▶ [Source data]
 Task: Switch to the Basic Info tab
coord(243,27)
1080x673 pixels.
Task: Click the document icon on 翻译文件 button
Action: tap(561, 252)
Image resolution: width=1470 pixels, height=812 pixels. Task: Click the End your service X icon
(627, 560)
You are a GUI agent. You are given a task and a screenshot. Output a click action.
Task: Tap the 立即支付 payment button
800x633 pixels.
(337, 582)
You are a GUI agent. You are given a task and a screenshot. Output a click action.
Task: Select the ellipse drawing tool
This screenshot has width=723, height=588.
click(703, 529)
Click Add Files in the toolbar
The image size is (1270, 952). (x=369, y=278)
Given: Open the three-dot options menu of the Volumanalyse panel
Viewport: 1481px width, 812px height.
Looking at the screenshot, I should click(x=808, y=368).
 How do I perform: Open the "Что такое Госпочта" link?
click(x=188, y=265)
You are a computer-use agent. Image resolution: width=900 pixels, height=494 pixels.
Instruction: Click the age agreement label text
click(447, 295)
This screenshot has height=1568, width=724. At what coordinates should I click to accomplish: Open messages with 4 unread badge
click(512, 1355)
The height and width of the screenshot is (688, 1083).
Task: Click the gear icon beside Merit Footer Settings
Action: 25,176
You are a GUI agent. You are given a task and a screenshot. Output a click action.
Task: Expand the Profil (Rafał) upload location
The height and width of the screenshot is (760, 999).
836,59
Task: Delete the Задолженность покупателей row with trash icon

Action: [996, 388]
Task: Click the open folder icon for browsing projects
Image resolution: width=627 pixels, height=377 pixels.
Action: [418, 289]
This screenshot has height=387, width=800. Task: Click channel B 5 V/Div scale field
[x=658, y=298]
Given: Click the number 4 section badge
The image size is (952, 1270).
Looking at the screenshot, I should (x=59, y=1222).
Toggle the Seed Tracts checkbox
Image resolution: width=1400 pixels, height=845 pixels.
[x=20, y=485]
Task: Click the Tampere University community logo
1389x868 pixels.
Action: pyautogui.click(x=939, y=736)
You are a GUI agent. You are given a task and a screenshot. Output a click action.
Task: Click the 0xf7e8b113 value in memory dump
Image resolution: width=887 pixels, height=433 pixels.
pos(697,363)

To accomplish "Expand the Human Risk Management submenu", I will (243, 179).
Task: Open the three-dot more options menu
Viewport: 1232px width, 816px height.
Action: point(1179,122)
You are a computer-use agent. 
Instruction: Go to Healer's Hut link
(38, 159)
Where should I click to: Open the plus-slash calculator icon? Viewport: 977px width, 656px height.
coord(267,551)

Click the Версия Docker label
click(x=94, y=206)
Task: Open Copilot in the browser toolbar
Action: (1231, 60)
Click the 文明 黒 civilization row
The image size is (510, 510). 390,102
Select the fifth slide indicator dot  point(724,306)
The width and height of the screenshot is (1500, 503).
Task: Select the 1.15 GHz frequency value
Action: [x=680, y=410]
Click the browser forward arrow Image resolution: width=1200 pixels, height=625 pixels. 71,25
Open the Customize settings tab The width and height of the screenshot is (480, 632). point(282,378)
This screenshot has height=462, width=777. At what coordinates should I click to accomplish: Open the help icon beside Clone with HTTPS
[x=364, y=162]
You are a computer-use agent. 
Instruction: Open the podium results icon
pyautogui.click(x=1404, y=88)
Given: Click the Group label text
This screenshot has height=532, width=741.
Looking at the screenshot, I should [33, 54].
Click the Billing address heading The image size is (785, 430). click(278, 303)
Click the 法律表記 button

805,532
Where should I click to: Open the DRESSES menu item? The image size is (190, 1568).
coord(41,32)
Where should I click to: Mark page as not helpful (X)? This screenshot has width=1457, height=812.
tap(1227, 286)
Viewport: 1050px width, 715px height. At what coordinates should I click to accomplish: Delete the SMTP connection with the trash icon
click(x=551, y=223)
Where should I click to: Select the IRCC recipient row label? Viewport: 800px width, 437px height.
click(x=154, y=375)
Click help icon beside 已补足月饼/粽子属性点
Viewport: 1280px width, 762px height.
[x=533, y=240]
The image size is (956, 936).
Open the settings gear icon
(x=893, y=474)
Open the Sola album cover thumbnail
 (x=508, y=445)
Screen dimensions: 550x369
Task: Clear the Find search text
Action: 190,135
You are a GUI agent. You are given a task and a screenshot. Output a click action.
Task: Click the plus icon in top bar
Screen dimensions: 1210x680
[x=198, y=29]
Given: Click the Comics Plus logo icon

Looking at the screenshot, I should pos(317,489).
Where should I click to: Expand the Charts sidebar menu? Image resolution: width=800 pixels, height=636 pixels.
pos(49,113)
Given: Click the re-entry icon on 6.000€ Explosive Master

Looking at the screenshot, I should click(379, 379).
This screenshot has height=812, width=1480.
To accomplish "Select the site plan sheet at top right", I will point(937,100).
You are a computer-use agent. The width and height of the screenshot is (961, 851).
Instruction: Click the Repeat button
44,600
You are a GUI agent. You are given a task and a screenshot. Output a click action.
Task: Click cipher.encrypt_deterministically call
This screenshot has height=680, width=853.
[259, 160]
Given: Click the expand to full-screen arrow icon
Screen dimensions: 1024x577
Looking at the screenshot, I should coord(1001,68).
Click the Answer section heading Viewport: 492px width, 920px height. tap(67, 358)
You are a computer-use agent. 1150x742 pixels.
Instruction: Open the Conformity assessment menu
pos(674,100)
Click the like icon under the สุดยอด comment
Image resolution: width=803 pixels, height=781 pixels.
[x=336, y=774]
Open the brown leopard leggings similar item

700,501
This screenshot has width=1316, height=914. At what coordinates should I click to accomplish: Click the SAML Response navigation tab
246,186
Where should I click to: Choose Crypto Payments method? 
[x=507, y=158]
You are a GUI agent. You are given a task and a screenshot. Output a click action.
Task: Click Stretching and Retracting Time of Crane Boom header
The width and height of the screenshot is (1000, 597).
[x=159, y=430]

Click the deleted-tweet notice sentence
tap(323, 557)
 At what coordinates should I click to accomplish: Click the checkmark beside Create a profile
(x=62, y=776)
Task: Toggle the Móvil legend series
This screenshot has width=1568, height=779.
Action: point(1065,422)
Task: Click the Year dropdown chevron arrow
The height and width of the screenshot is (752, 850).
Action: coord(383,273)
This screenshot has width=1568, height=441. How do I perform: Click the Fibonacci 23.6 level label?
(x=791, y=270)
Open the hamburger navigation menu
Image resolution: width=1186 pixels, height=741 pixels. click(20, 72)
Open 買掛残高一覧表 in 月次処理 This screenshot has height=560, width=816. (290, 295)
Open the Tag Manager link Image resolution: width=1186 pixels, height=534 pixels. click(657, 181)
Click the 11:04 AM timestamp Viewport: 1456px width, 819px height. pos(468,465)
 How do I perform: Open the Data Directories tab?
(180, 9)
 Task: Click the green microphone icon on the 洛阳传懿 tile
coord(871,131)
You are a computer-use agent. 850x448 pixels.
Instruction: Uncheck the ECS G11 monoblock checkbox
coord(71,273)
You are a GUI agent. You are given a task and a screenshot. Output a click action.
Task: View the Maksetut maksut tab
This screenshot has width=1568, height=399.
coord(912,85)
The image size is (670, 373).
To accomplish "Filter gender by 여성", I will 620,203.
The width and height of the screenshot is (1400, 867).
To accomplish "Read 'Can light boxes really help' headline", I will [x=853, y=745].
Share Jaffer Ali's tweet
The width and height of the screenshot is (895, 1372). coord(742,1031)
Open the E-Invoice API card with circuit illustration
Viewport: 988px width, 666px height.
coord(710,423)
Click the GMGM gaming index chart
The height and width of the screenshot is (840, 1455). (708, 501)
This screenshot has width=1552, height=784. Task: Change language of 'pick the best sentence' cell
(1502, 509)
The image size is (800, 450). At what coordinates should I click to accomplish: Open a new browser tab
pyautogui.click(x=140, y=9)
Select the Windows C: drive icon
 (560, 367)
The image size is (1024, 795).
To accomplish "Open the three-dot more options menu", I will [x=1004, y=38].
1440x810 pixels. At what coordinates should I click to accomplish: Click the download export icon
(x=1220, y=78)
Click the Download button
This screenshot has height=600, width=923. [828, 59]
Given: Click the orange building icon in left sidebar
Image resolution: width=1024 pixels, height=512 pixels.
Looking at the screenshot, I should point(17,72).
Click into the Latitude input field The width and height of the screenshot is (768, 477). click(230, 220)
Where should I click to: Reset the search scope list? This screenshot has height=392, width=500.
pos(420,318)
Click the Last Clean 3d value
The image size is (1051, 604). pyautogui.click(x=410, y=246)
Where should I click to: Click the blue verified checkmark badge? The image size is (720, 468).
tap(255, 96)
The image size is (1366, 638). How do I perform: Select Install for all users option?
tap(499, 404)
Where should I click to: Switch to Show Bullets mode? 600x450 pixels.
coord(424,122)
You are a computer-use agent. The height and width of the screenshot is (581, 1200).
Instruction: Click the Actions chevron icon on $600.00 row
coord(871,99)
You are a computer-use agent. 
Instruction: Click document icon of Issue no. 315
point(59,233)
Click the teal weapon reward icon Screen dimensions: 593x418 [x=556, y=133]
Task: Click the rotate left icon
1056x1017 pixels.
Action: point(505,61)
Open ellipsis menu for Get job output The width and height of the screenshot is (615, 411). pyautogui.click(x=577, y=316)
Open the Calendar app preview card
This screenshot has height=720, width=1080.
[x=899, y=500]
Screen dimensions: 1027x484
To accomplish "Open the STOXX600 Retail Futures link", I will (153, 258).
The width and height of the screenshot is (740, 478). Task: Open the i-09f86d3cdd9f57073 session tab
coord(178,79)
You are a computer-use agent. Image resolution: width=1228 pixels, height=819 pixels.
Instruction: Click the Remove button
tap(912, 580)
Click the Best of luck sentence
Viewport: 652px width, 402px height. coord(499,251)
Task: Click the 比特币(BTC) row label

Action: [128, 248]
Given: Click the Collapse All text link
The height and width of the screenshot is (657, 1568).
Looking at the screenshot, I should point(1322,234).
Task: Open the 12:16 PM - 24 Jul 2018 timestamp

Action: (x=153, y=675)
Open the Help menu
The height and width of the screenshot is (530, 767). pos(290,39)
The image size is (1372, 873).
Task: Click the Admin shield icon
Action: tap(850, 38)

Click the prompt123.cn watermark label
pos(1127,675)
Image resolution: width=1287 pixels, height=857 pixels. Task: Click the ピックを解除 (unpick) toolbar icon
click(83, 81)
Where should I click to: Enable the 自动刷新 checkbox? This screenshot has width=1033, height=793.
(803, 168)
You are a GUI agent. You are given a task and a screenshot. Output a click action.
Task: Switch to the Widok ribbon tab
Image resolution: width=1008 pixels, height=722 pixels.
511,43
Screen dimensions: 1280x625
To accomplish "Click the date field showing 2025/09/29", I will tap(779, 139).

▶ [What is required]
Reproduce, please, the lines of the material from its first line down to the line containing "Task: Select the ellipse drawing tool", keeping both ends and nothing beyond them.

▶ [Answer to the exercise]
 Task: Switch to the Basic Info tab
coord(243,27)
1080x673 pixels.
Task: Click the document icon on 翻译文件 button
Action: tap(561, 252)
Image resolution: width=1470 pixels, height=812 pixels. Task: Click the End your service X icon
(627, 560)
You are a GUI agent. You are given a task and a screenshot. Output a click action.
Task: Tap the 立即支付 payment button
800x633 pixels.
(337, 582)
You are a GUI agent. You are given a task and a screenshot. Output a click action.
Task: Select the ellipse drawing tool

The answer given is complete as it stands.